## Work to be completed
Please repeat the items below, swapping "Screen dimensions" for "Screen size" and leaving everything else untouched. Omit the pictures from your copy.

[Dataset excerpt]
--- start ---

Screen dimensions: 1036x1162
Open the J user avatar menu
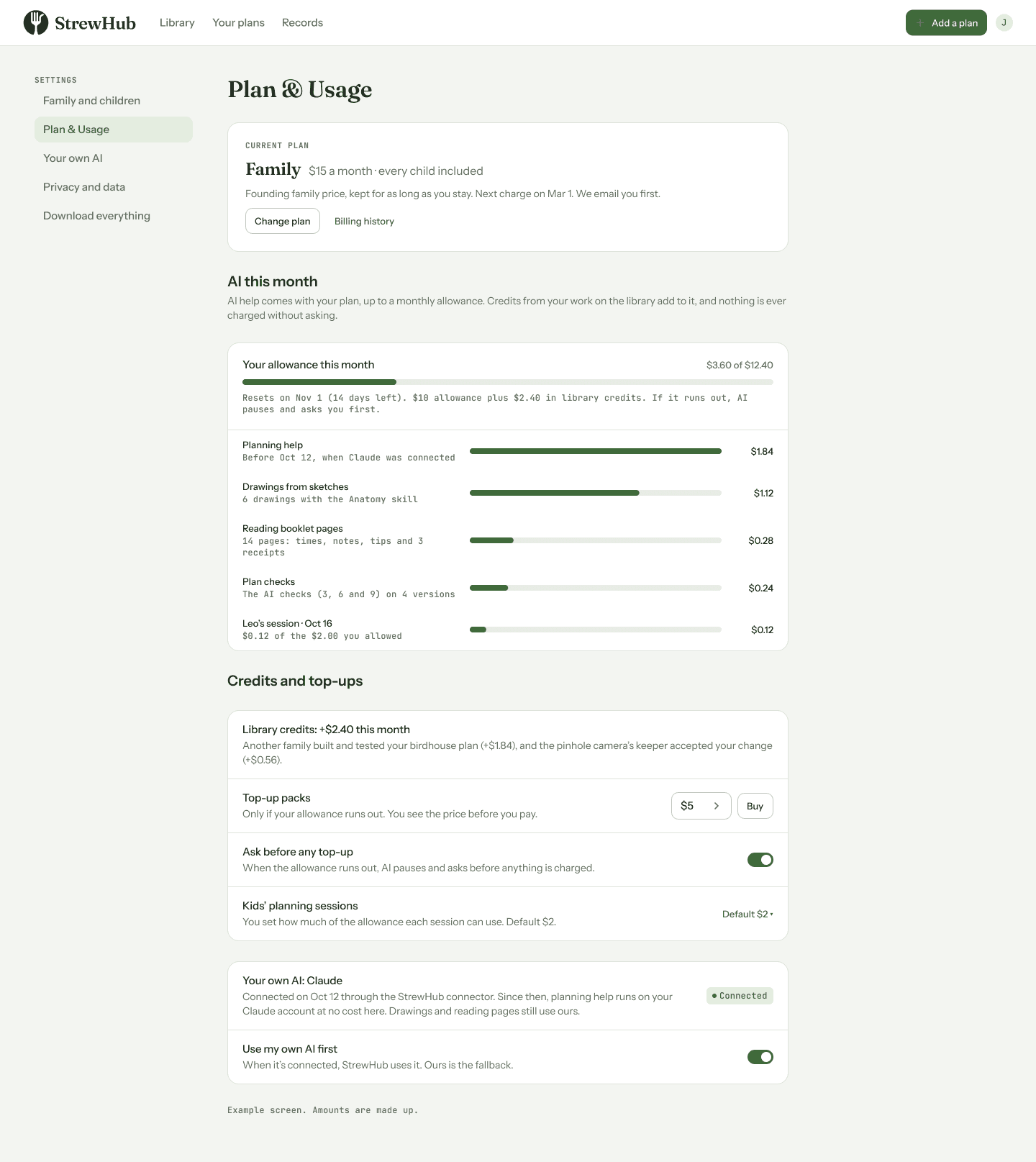(1004, 23)
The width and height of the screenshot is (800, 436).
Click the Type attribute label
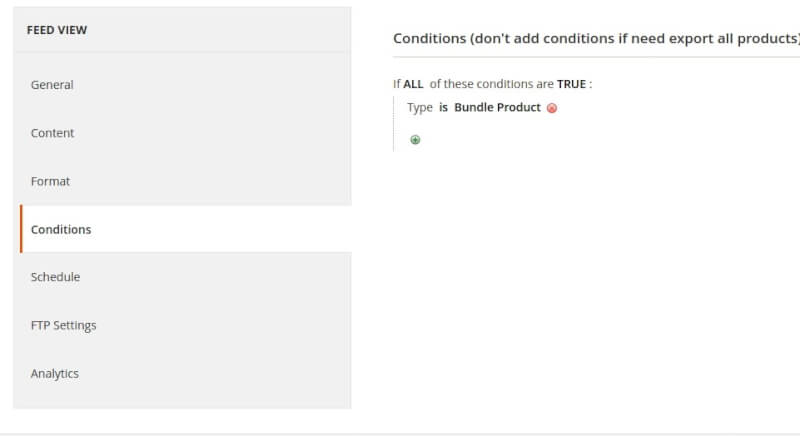click(x=420, y=107)
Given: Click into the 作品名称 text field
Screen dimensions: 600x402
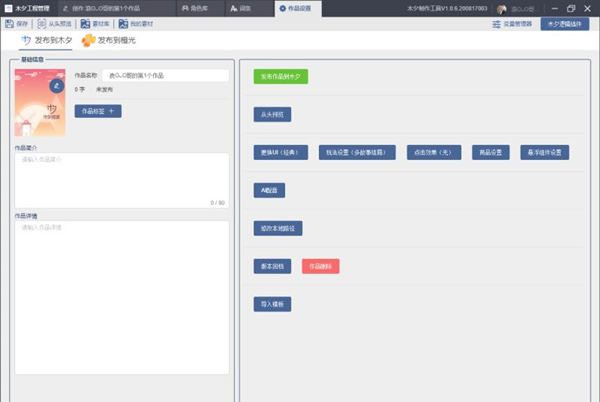Looking at the screenshot, I should click(x=165, y=75).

--- end ---

## Completed exercise
Screen size: 1036x1162
Open the J user avatar menu
(1004, 23)
The width and height of the screenshot is (800, 436).
Click the Type attribute label
click(x=420, y=107)
Given: Click into the 作品名称 text field
Screen size: 600x402
Looking at the screenshot, I should click(x=165, y=75).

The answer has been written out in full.